Now, most systems out there allow communication up to a certain point, and in this case, eHarmony was on a free communication week, and even if it hadn’t been, we had not reached that final ‘free’ part yet. Assuming that many of the companies have basic language and text scanned in their internal mail systems, it can be supposed that the person on the other end was avoiding being flagged.
So with this e-mail in hand (my inbox), I decided to see how far this rabbit hole went. Using a non-personal e-mail address that I setup for mailing lists, I contacted my match with a basic re-introduction and waited. A few hours later, I received back an incredibly long, detailed e-mail with a few photos attached. The e-mail was not well written, and the local geographic locations mentioned in it did not make sense in description. At this point, I was 100% sure it was a scam and decided to reverse image search the photos, which lead me to a model out of Australia, and then searched the a generic line of text to find over 78,000 results showing almost exact copies of the e-mail I had received.
A quick reply back lead to an even longer response from the scammer, again using photos from the model’s profile page and the same content found on many scam reporting websites.
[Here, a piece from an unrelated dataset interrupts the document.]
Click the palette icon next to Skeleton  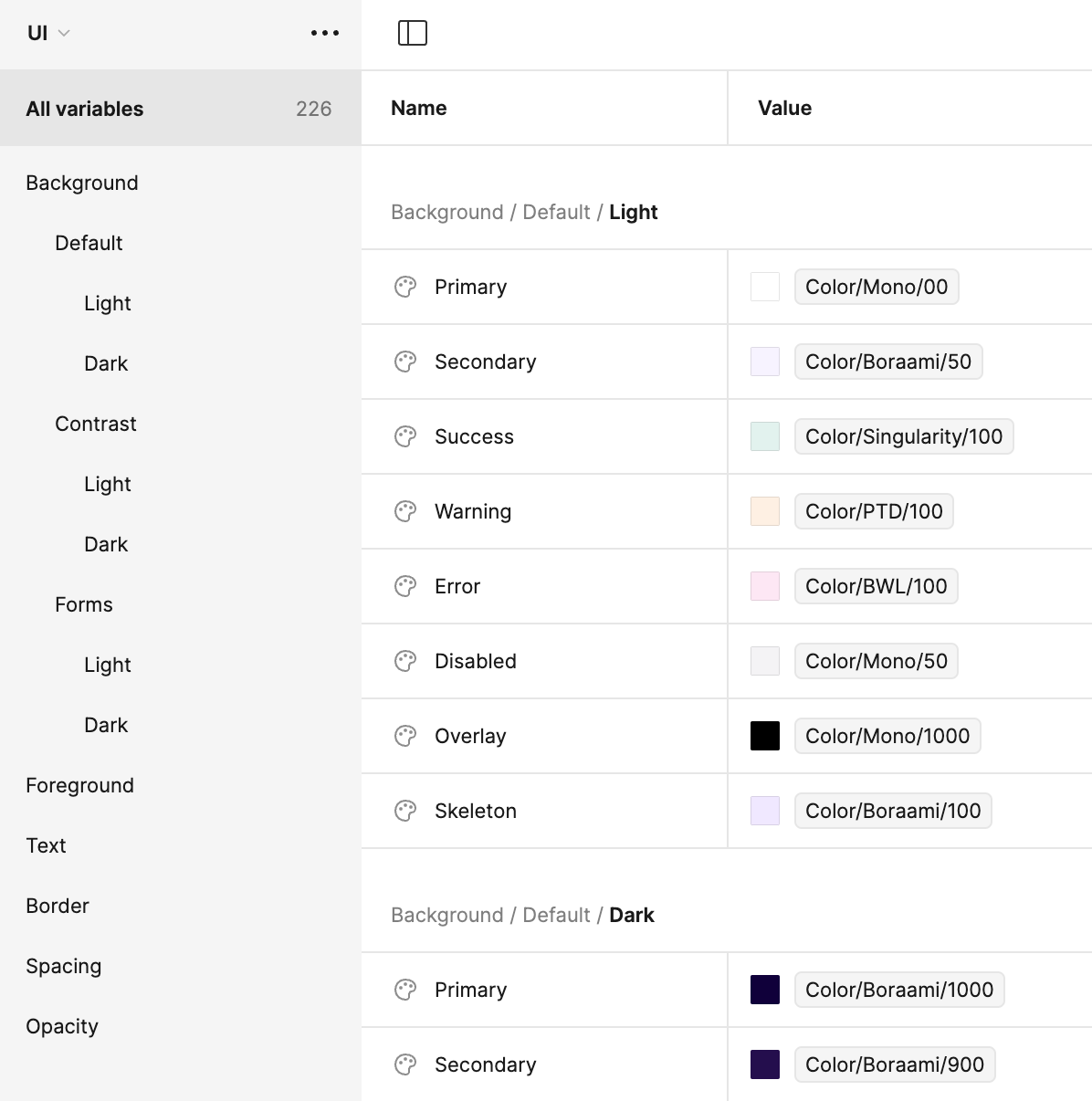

But this time, I was being asked for money, as ‘she’ was stuck in London, unable to get home. Conveniently, there was already a bank account setup for me to transfer money. At this point, I had what I needed for this write-up, and so I marked the account as ‘spam’ and reported the profile to the eHarmony team.
So what can we learn from this little experience? Well, a few things. Despite the safeguards in place to help protect those looking for a relationship online, the protection is not perfect, and users need to be educated. Here are a few tips for you to help spot a potential scammer:
- Claims of being from the United States but currently visiting overseas
- Making claims of wanting to fly back to meet, but unable to do so because of work or a tragic incident.
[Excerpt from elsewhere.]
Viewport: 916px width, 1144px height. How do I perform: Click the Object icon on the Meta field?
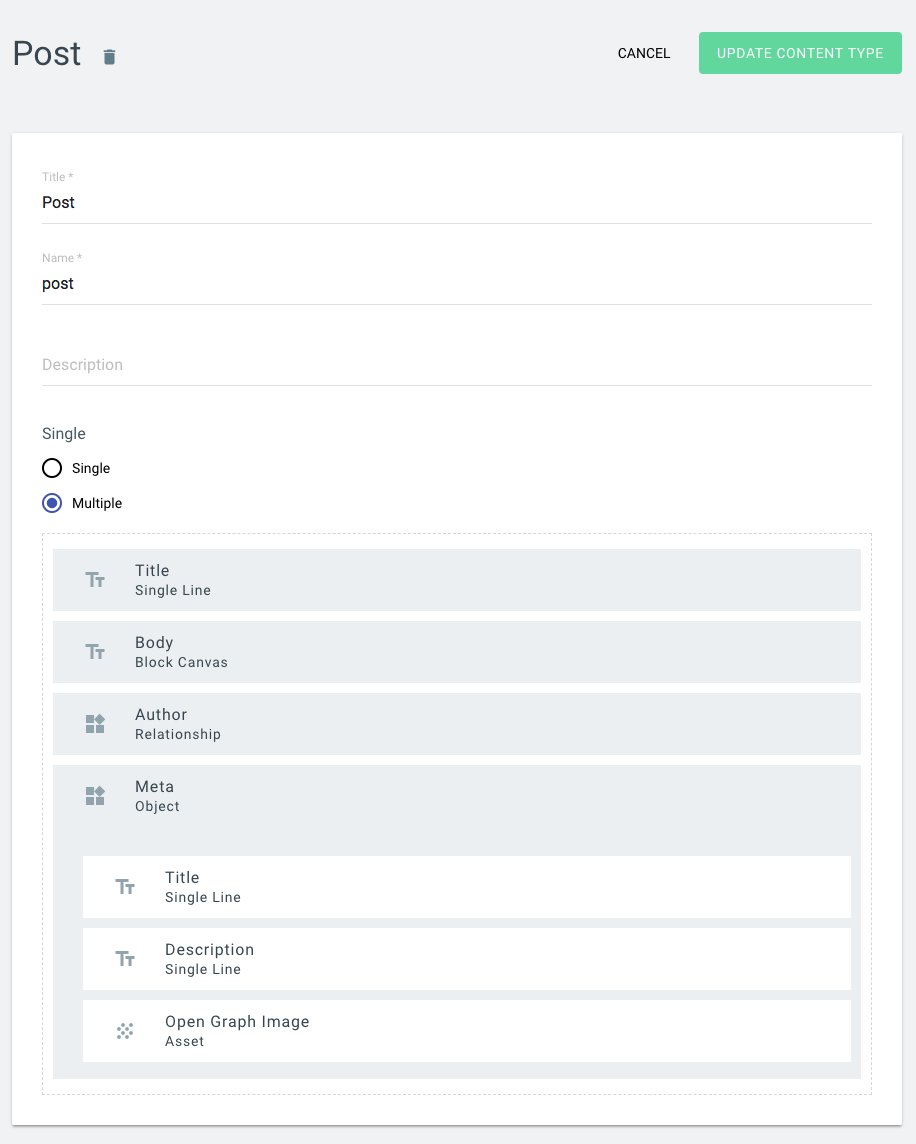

- Wanting to leave a dating site immediately and use personal e-mail addresses to communicate.
- Irregular use of the English language, improper use of slang, and over punctuation.
- Hinting at or asking for money to help secure travel back ‘home’
- Professionally taken photographs that look straight-out of a runway magazine
Remember, you will never know who is on the other side of that screen until you meet them. Use safe and cautious measures, never give out personal information, and be aware of the tricks being used on the digital daters of today.